Только теперь становится явным, что Серебряный век, которым он начинал, сформировал и навсегда закрепил внутри Саши неосознаваемые (хотя как знать) основы мифотворчества и принципов жизнестроительства, всех этих «жизнь как текст» и «текст как жизнь»: в случае Саши, за судьбу пришлось расплатиться не только публикациями, но всей своей биографией, однажды, вместе со всей страной, свернувшей с накатанной колеи.
То, что начиналось как игра, весёлая и беззаботная, обернулось судьбой и преждевременной смертью.

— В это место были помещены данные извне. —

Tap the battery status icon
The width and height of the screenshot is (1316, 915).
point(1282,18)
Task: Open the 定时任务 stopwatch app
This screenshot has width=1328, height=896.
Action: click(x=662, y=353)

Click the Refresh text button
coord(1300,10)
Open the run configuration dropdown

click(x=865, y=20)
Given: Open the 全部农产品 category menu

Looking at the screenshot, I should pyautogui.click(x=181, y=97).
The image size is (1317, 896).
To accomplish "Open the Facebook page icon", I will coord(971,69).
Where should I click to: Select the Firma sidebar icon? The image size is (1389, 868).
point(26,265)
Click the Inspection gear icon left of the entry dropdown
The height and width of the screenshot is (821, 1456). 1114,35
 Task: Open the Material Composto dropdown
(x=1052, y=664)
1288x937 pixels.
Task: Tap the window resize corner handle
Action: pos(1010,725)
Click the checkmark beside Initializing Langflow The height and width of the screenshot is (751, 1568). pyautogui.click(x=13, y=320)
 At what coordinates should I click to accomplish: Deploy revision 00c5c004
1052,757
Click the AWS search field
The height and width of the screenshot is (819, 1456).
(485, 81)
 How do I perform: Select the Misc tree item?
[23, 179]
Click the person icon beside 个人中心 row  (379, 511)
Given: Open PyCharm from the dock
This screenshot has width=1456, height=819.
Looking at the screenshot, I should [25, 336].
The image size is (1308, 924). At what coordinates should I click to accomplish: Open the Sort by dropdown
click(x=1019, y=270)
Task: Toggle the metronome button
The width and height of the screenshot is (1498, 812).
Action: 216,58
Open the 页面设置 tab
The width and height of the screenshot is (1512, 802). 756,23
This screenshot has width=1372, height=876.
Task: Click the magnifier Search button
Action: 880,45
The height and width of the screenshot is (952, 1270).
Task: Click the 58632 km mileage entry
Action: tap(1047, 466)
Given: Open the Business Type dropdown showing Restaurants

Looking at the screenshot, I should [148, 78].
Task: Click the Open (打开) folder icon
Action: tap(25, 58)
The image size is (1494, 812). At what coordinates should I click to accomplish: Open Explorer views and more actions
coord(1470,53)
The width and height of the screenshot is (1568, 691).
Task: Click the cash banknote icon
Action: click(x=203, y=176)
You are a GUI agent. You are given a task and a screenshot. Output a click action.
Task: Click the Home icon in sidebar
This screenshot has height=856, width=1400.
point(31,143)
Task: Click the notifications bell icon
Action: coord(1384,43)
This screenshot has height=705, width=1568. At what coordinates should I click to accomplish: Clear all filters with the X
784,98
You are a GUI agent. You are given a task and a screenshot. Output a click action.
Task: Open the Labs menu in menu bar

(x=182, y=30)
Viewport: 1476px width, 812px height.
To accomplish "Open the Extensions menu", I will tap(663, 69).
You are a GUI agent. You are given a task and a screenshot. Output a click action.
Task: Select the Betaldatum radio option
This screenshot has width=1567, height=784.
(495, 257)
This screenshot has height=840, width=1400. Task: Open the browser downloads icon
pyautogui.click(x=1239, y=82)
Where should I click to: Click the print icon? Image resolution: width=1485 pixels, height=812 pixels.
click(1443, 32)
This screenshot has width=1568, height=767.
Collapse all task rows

Сейчас, хоть байопик про него снимай, Саша кажется мне идеальным героем эпохи, внутри которой остались все главные достижения не только Ромера или меня (если, конечно, говорить не о текстах, но о жизнеустройстве), но и многих других людей, считавших, что восхождение вверх будет вечным и, поэтому, не заметивших, как лучшие дни (пиковые, вдохновенные, максимально насыщенные, свободные) закончились и остались далеко позади.
То, что казалось случайным и служебным, легкомысленным и бестолковым - дружеская прогулка, статья в газете, написанная не от души, но по просьбе редактора, открытая форточка, лишний бокал вина, осетинские пироги или пицца на закусь, нечаянная вписка или же записка, оставленная в почтовом ящике или у двери, подобно кускам янтаря, способны вечно нести в себе воздух схлопнувшейся эпохи, бестолковость которой оборачивается теперь беспрецедентным для России толком беспримерного взлёта интеллектуальной культуры самого высокого разбора и искусства, свободного и пластически выразительного, многомерного как никогда.
Хорошо бы, конечно, издать том Сашиных статей, начиная с задорного филологического цикла посвященного «Коньковской школе» и заканчивая экзерсисами Федора Ромера из всех журналов и газет, где он успел поработать, хотя, ведь и статьи, подобно любой «документализации перформанса», не способны раскрыть сокрытого в кулисах секрета его жизненной силы, переходящей в хроническую немощь, странного декадентского, что ли, обаяния и даже харизмы, взращенной на самовольном воздухе Марьиной рощи, культурной рефлексии, его иронии и самомнения.